Segment Start: PAGE EXTRACT
Many activists think, "If one argument for vegetarianism is good, then ten are better, and 100 are even better!"
But this is actually the opposite of how human psychology works. An argument for significant change isn't strengthened by volume. Rather, any case for change is a chain – only as strong as its weakest link. Every additional argument offered to a non-vegetarian both dilutes and distracts from the strongest argument for making compassionate choices.
So instead of being left with the concrete, indisputable connection to cruelty, the case presented by many activists leaves meat-eaters thinking, "Yeah, maybe I should get a chicken sandwich instead of that burger;" "What I eat isn't really going to affect someone starving in Africa;" "What I eat isn't really going to affect global warming;" "This reminds me of that story explaining how chicken is so much more environmentally friendly than beef;" "Gawd, what a fanatic – like I'm gonna eat only unprocessed fruits and vegetables;" "They think animals are more important than people!"
I realize that it can be hard to be vegan in this society. For example, I recently heard one woman's story of being harassed at work by people deliberately eating meat right in front of her, sending crude anti-animal emails to her workgroup, etc. So I understand the desire to defend our personal veganism with an endless litany of arguments, so as to "win an argument with a meat-eater."
But again, defending ourselves / winning an argument is actually the opposite of how best to create real change for the animals in today's society. Any time we offer an argument that can be debated (caloric conversion ratios, water usage, mortality / disease rates, relative carbon footprints, etc.), the animals lose.
Whenever I argue that we must stay focused on the indisputable bottom line of cruelty to animals, some folks reply: "But my Uncle Bubba doesn't care about animals! I have to appeal to his self interest! Suzy at Meetup said she went veg for health reasons, so it obviously works!"
It is hard to accept, but in the best case scenario, Uncle Bubba is irrelevant to our current work for the animals – he will be long, long dead before he could possibly become the impediment to a vegetarian society.
Segment End: PAGE EXTRACT
Segment Start: ENTRIES SHOWN
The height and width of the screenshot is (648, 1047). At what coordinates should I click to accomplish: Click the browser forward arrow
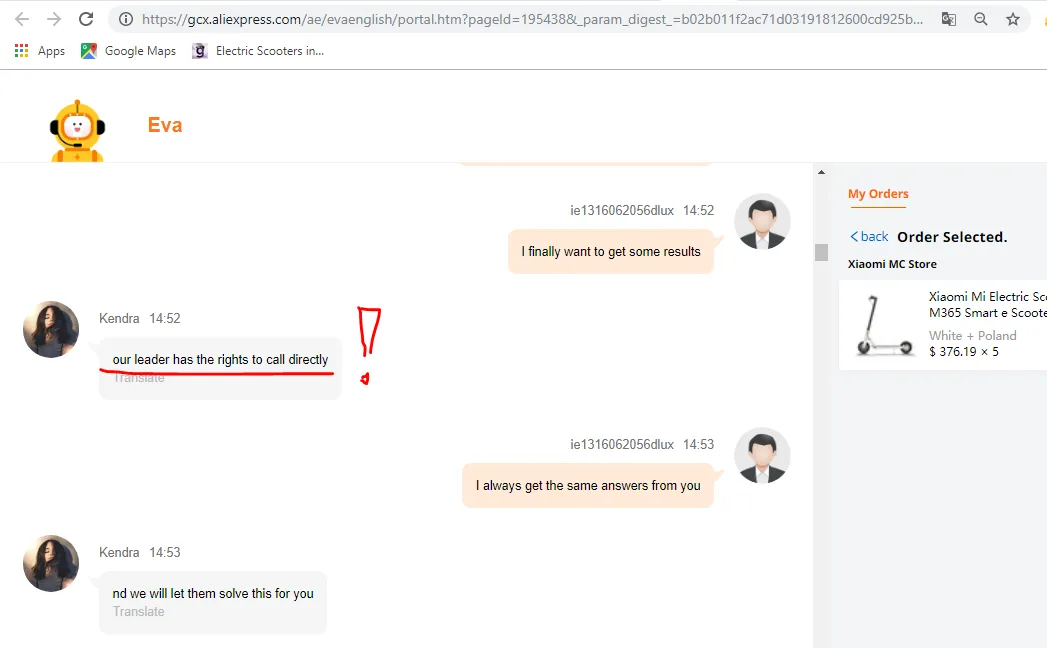[x=54, y=19]
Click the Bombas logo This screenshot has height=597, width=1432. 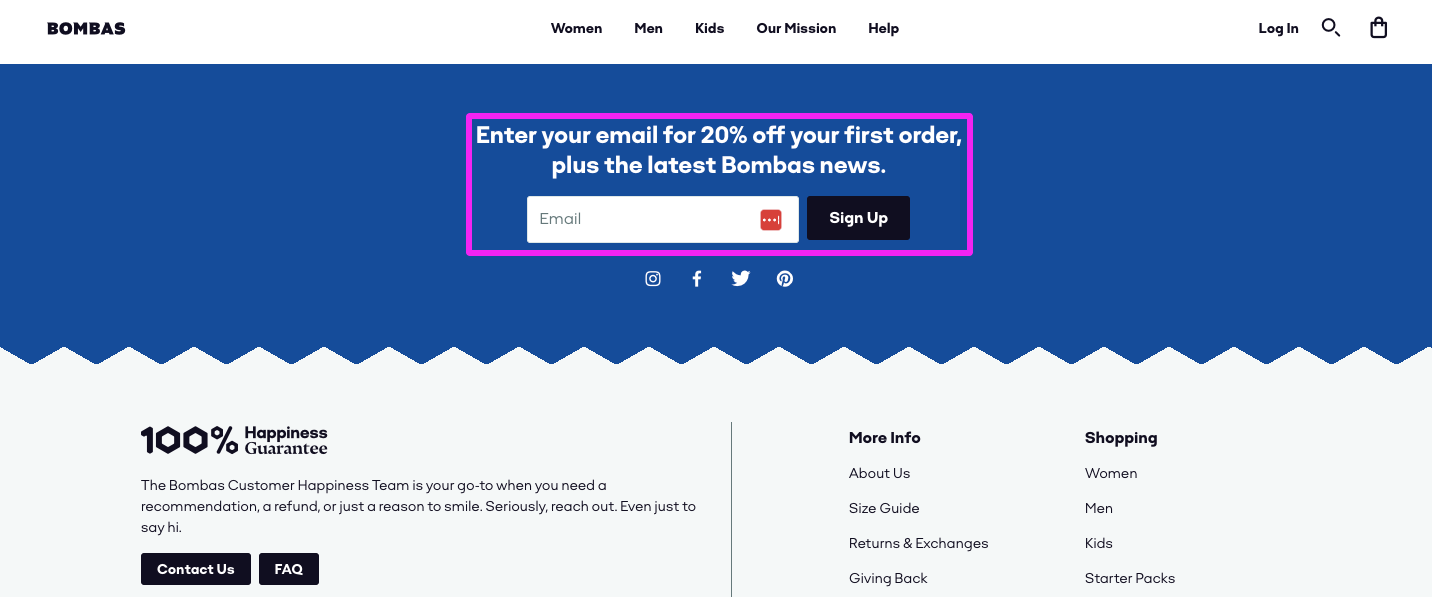tap(86, 28)
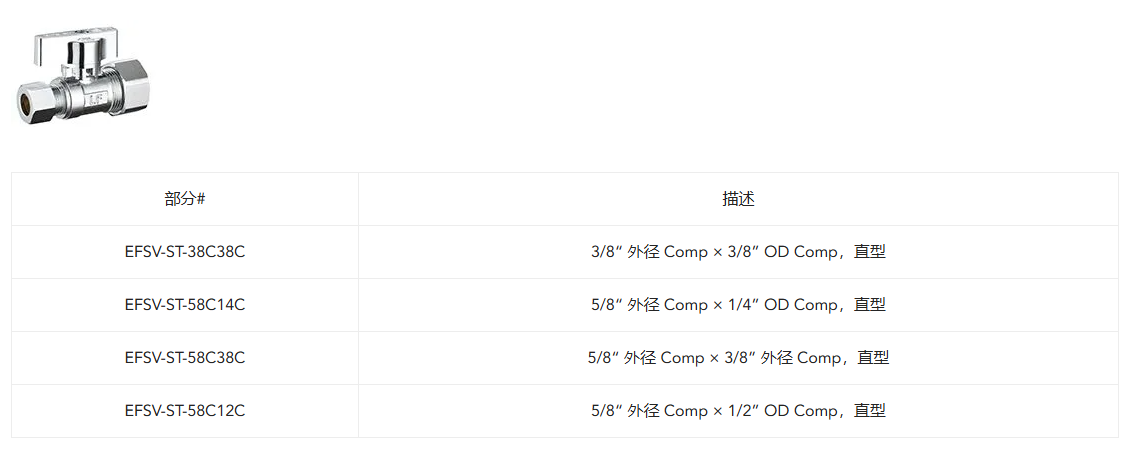Screen dimensions: 1128x449
Task: Click 直型 text in the last description row
Action: (x=870, y=411)
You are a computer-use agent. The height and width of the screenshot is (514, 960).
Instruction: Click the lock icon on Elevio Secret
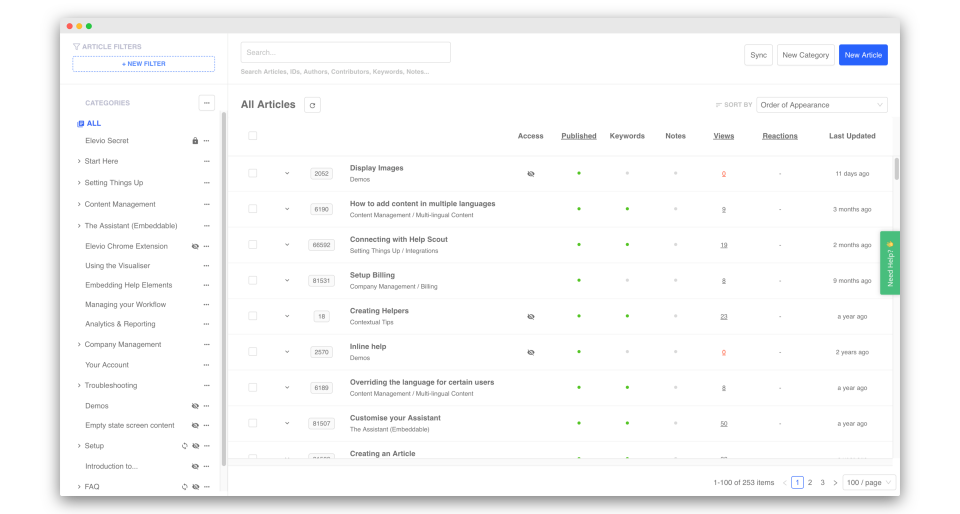[195, 141]
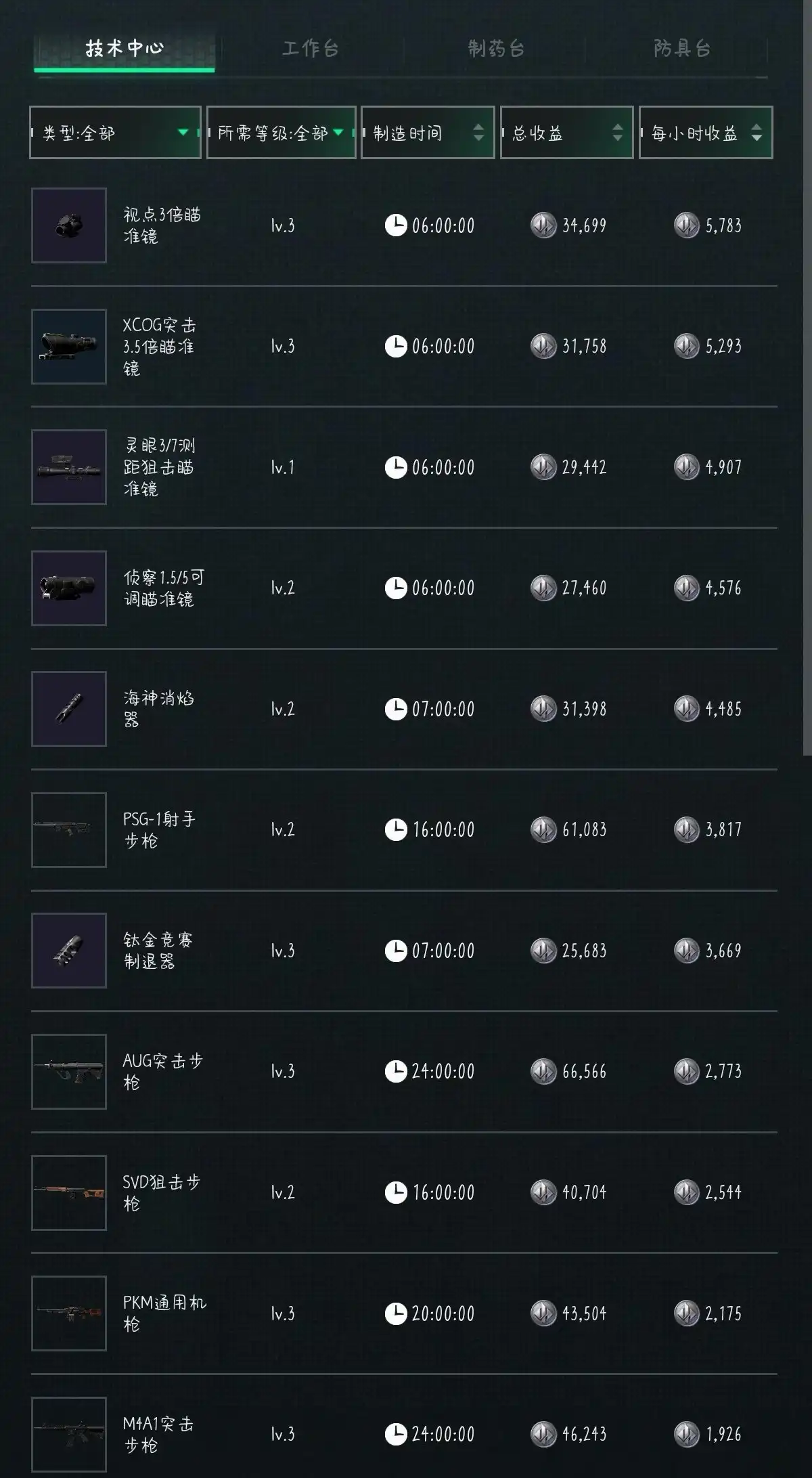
Segment End: ENTRIES SHOWN
> _TASK TO CARRY OUT_: Continue the piece on how to argue for vegetarianism, starting right after its last sentence, about Uncle Bubba.

> _RESPONSE TO THE EXERCISE_:
But more likely, our insistence on searching for and promoting the "magic" argument that "appeals to everyone" will lead Uncle Bubba to eat many, many more animals, for "health" reasons (as well as reinforcing the idea that we should only do what we feel is in our best interest).
When I went veg, about five billion birds were killed in the US each year. Now it is almost ten billion – all because of "self interest." We advocates obsess over the fact that "the health argument" convinced raw foodist Suzy at Meetup, and we conveniently ignore our culpability for the near doubling of animals slaughtered for "healthy" food.
Let me emphasize again: I want to do whatever I can to reduce the number of animals suffering. I totally sympathize with the desire to find the perfect self-centered argument that will appeal to more people.
But in the end, I'm more interested in reality than my personal desires. How powerful an argument seems to me is irrelevant. Only by working in the real world and convincing more non-vegetarians to make positive change can we really help animals.
1. At this time, there simply is no magic argument that will convince everyone – or even a majority – to go vegan;
2. The health argument, as it is actually interpreted and acted on in the real world by non-vegetarians, has killed many many more animals than it spared.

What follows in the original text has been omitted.